パーティション・マイグレーション環境パート 説明
ソース・システム ロジカル・パーティションの移動元のシステムです。
ハードウェア管理コンソール (HMC) ロジカル・パーティションをソース・システムから宛先システムに移動するのに使用される管理ツールです。ソース・システムおよび宛先システムは、同じ HMC (または冗長 HMC のペア) により管理される必要があります。
宛先システム ロジカル・パーティションの移動先のシステムです。
移行パーティション ソース・システムから宛先システムへ移動させたいロジカル・パーティションです。
ソース仮想 I/O サーバーのロジカル・パーティション ソース・システム上の仮想 I/O サーバーのロジカル・パーティションは、移行パーティションにストレージ・リソースとネットワーク・リソースを提供します。アクティブ・パーティション・マイグレーションの場合、これはパーティション状態情報を宛先環境に転送するムーバー・サービス・パーティションでもあります。
宛先仮想 I/O サーバー・ロジカル・パーティション 移行パーティションが移動した後でそのすべてのストレージ・リソースおよびネットワーク・リソースを移行パーティションに提供する、宛先サーバー上の仮想 I/O サーバー・ロジカル・パーティションです。 アクティブ・パーティション・マイグレーションの場合、これはパーティション状態情報をソース環境から受け取るムーバー・サービス・パーティションでもあります。
ストレージ・エリア・ネットワーク ソース環境および宛先環境の両方から同じストレージへのアクセス権を、移行パーティションに提供します。 移行パーティションは、ソース・システムおよび宛先システムの両方の仮想 I/O サーバーからそのストレージ・リソースを受け取ります。 ソースおよび宛先仮想 I/O サーバーはどちらも、ストレージ・エリア・ネットワークに接続されています。 同じ物理ストレージがソースおよび宛先仮想 I/O サーバーに割り当てられるので、移行パーティションはソースおよび宛先環境の両方からストレージにアクセスできます。

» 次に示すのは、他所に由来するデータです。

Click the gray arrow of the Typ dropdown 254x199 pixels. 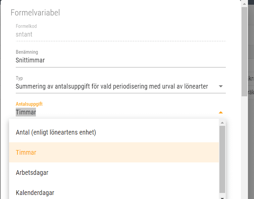[221, 86]
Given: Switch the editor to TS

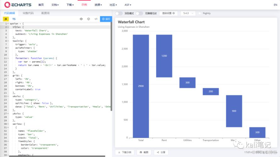Looking at the screenshot, I should [x=14, y=19].
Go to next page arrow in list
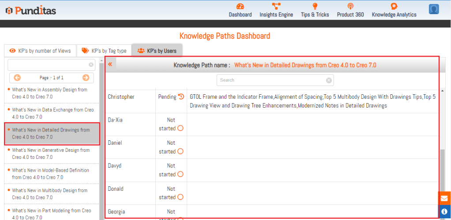 click(x=86, y=77)
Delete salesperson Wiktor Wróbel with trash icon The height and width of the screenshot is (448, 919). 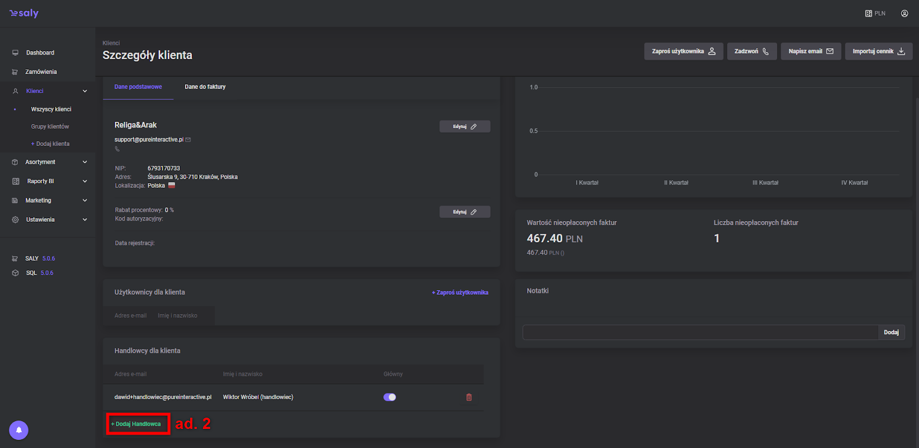pyautogui.click(x=469, y=397)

ローカル・エリア・ネットワーク (LAN) ソース環境から宛先環境にパーティション状態情報を転送するための手段を提供します。 移行パーティションはそのネットワーク・リソースを、ソース・システムと宛先システムの両方の仮想 I/O サーバーから受け取ります。 ソースおよび宛先仮想 I/O サーバーはどちらも、それぞれの仮想ネットワークを LAN に接続するために共用イーサネット・アダプターを使用します。 これは、ソース環境から宛先環境にパーティション状態情報を転送するために必要な接続を提供します。 また、ソースおよび宛先ネットワーク環境は、移行パーティションがソース環境から宛先環境へ移動した後で必要なクライアントおよびサーバーとの通信を継続できるように構成される必要があります。

パーティション・マイグレーションでは、ご使用の環境を正しく準備することが必要です。環境が正しく構成されていないと、マイグレーションは失敗します。 パーティション・マイグレーション用の環境を準備する方法に関するステップバイステップの説明については、パーティションのモビリティーの資料を参照してください。